He added more trucks to his fleet but it was wasn’t long before he and his contractors realised that sodium hypochlorite (the bleach) was more of a problem than a solution.
“If you got it back in your eyes you couldn’t see, it bleached all your clothes, it was eating the chassis of our trucks out.”
And the vapour dissolved parts of the pump, causing bleach to spray everywhere, “all over the prized petunias, the cat, mum’s washing. It was just horrendous”. Not to be put off, Jenden tracked down a product developed by the New Zealand Forest Research institute in Rotorua and began trialling it.
It worked. Months after the first spray, the tiles were clean. Jenden couldn’t believe his luck. Here was a product that was non-caustic and non-acidic, with a pH similar to tap water.
“And it didn’t eat all our trucks out. It was absolutely fantastic.”
It was the beginning of what would eventually become Wet & Forget. Back then the business was called Solar Chem Industries. Jenden and a former business partner built a factory in Glenfield and, in the 1990s, developed a roof protector and a paint brand called Skins which they sold to tradies.

COLLECTED MATERIAL:

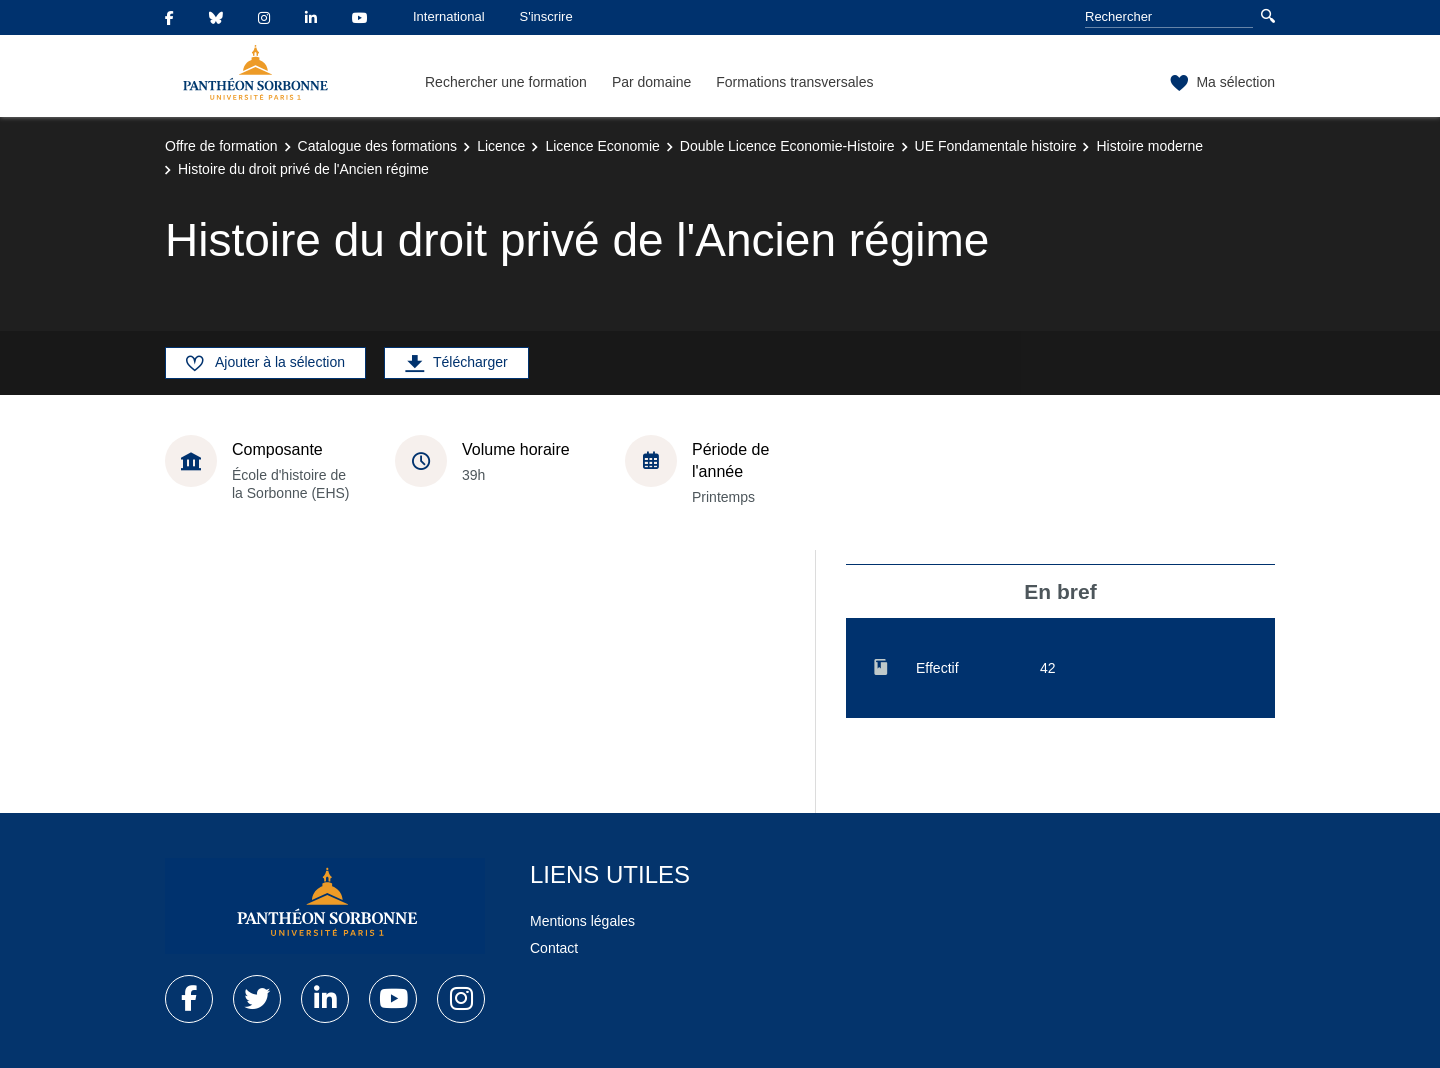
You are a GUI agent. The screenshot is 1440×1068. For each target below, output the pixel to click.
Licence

TASKS TO CARRY OUT:
1. In the excerpt on the origins of Wet & Forget, list everything the bleach sprayed onto when the pump failed.
2. Reproduce the passage of the excerpt on the origins of Wet & Forget between "He added more" and "began trialling it.", inclusive.

RESULTS OF THE EXERCISE:
1.
- the prized petunias
- the cat
- mum's washing

2.
He added more trucks to his fleet but it was wasn’t long before he and his contractors realised that sodium hypochlorite (the bleach) was more of a problem than a solution.
“If you got it back in your eyes you couldn’t see, it bleached all your clothes, it was eating the chassis of our trucks out.”
And the vapour dissolved parts of the pump, causing bleach to spray everywhere, “all over the prized petunias, the cat, mum’s washing. It was just horrendous”. Not to be put off, Jenden tracked down a product developed by the New Zealand Forest Research institute in Rotorua and began trialling it.